Sustainable utilization of India’s diverse natural resources is more than just an aspiration. At the heart of India’s future lie the contradictions of development and conservation, in which it can navigate towards a more balanced future.

We have looked at the country’s dedication to protecting its environment through a number of statutes such as environmental acts, constitutional provisions, and actual cases. India has shown flexibility and creativity when facing environmental problems, from the historic wisdom of the Bishnoi community to the modern wonders of environmentally sound agriculture in Sikkim.

The Rajasthan Canal Project shows how sustainable water management can turn things around. Solar power initiatives offer a direction towards the use of cleaner and renewable sources of energy. Meanwhile, as India is still dealing with the uncertainties brought about by rapid urbanization, industrialization, and climate change, its history together with current innovative solutions directs its path towards a more sustaining future.

FAQs

  • What is the new environment law in India?

The new Environment law in India is the Environment (Protection) Amendment Act, 2022 and subsequent amendment rules, 2022.

  • What is rule of environmental law?

It is a principle that the environment is a public good, and that everyone has a right to a clean and healthy environment.
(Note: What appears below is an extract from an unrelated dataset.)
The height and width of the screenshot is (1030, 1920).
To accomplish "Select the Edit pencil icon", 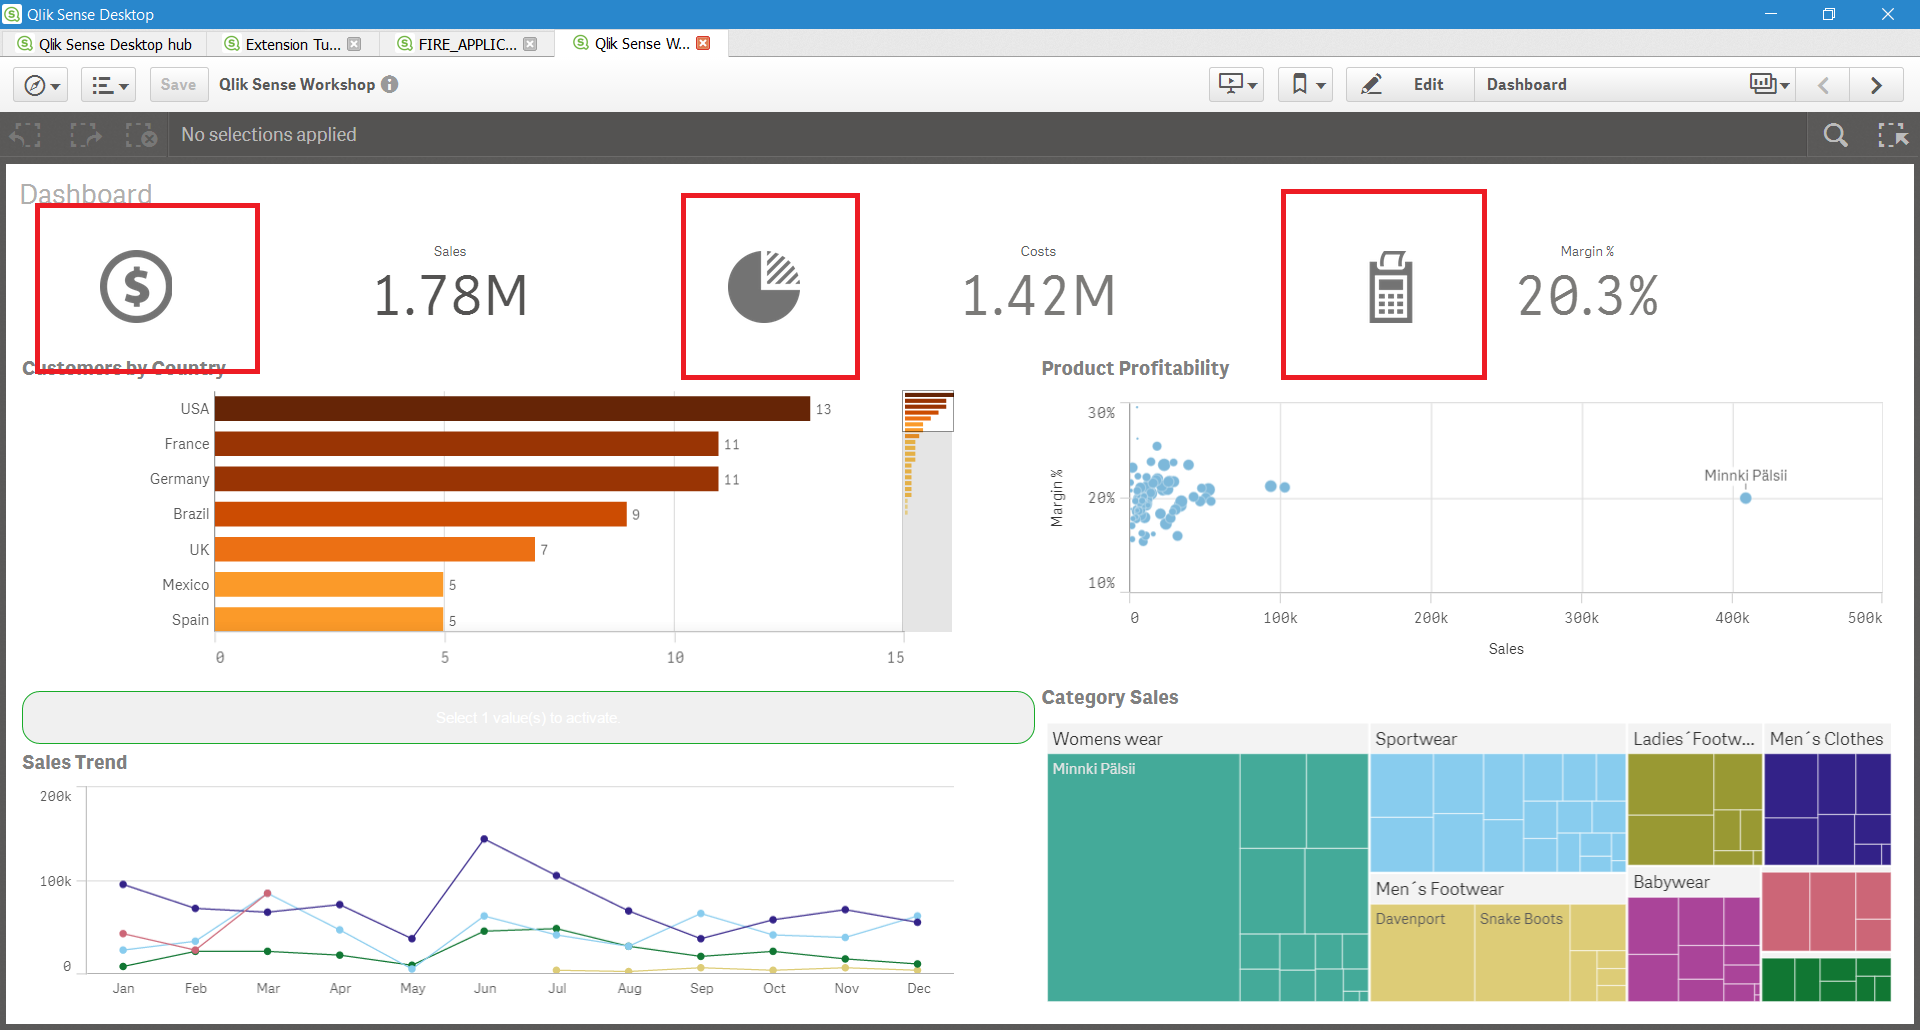I will [x=1372, y=84].
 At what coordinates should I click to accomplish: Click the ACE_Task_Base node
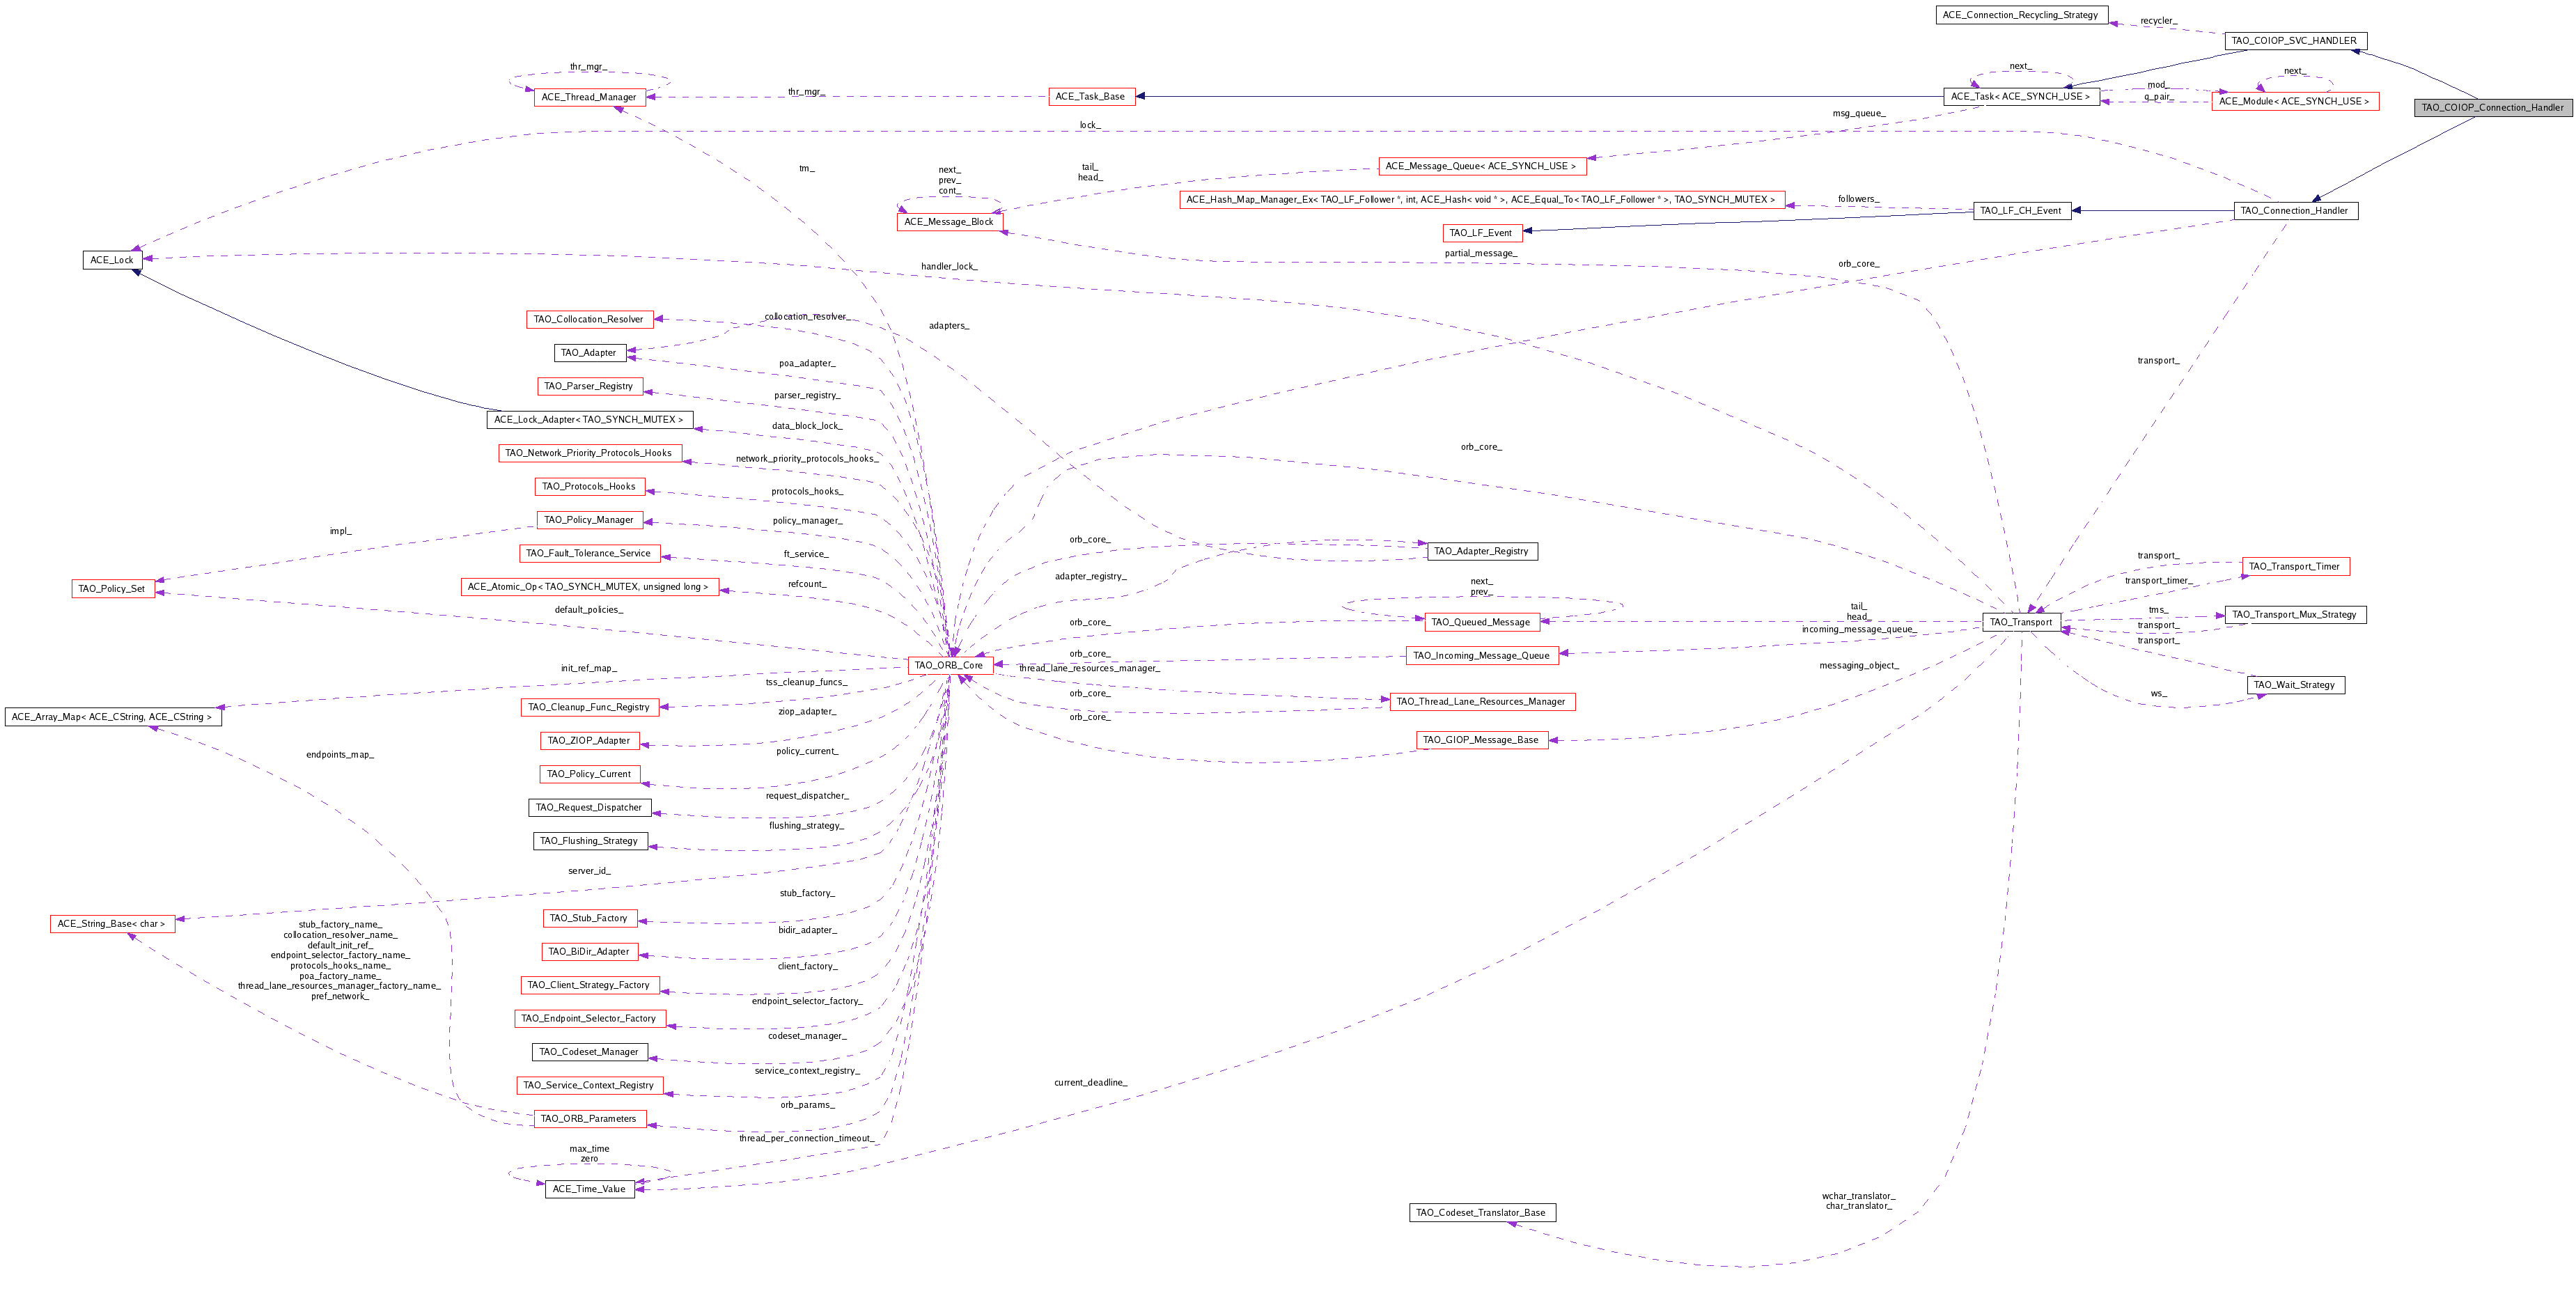point(1089,97)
  • What is the origin of the environmental law?

The Bishnoi Community and the Khejri Trees, Silent Valley Movement, Bhopal Gas Tragedy etc.

  • What was the first environmental law in India?

The first major environment law in India was the Environment Protection Act, 1986

  • Why are environmental laws important in India?

Environment laws are important to safeguard the ecosystem, have clean and proper surroundings and to punish those who offend the environment and surroundings.